Die dortige Direktorin Gabriele Langner weiß, was auf ihre Schule mit dem G 9 zukommt: "Dann muss erweitert werden. Das ist ganz klar. Wenn nichts passiert, kann ich mir nicht vorstellen, dass das G 9 bei uns einfach so realisiert wird." Das Ernst-Mach-Gymnasium ist mit 1177 Schülern an seiner Kapazitätsgrenze angelangt. "Egal was kommt, kleiner werden wir auch nicht mehr", sagt Langner. "Deshalb ist es so wichtig, dass der Landkreis erkannt hat, nur mit neuen Schulen der Bevölkerungsentwicklung Rechnung tragen zu können." Die Direktorin sieht den Freistaat in der Verantwortung, die Schulen bestmöglich auszustatten. "Finanziell und mit mehr Lehrern."

Ihr Neubiberger Kollege Reinhard Rolvering sagt, er könne sich "ein zusätzliches Jahr sehr gut vorstellen". Das ist ein vorsichtig formuliertes Bekenntnis zum G 9. Denn auch seine Schule sei "bis zum Rand voll". Rolvering wünscht sich aber auch eine Diskussion darüber, mit welchen Inhalten das neue Gymnasium gefüllt werden soll. "Wir müssen das Sinnvolle mitnehmen.
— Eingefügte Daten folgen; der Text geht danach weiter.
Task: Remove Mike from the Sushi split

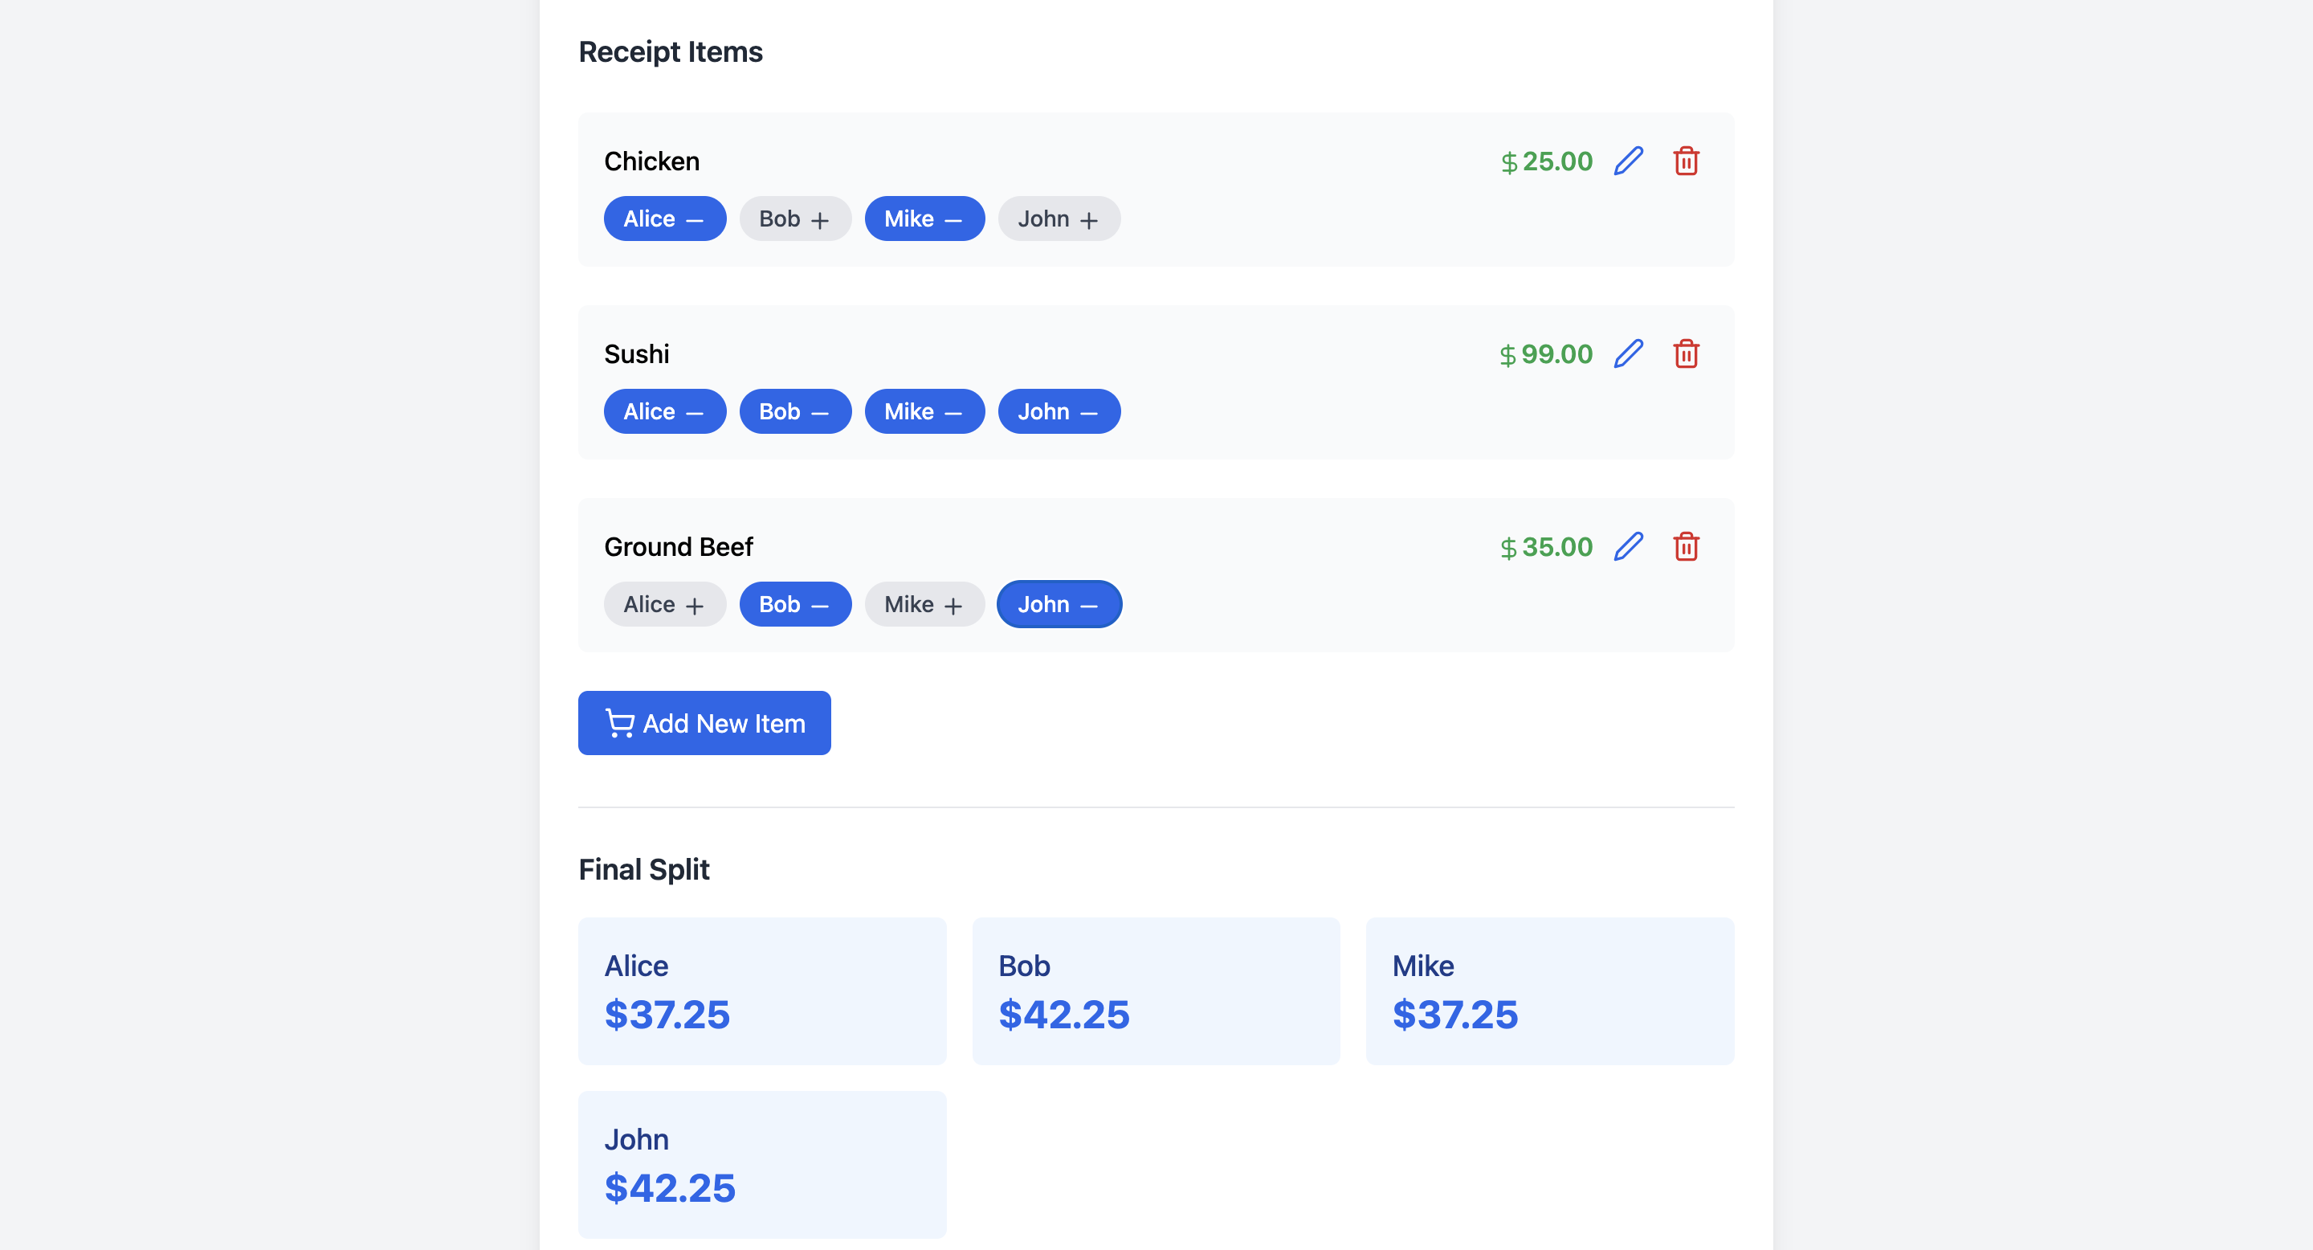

Es hat sich im G 8 etwa die integrierte Lehrerreserve bewährt. Andererseits waren auch die Leistungskurse in der Oberstufe sinnvoll." Das Beste aus beiden Welten wollen die Schulleiter vereint sehen. Denn in einem Punkt sind sich alle einig: "Es darf auf gar keinen Fall zwei Formen geben. Nie wieder", so Andreas Hautmann.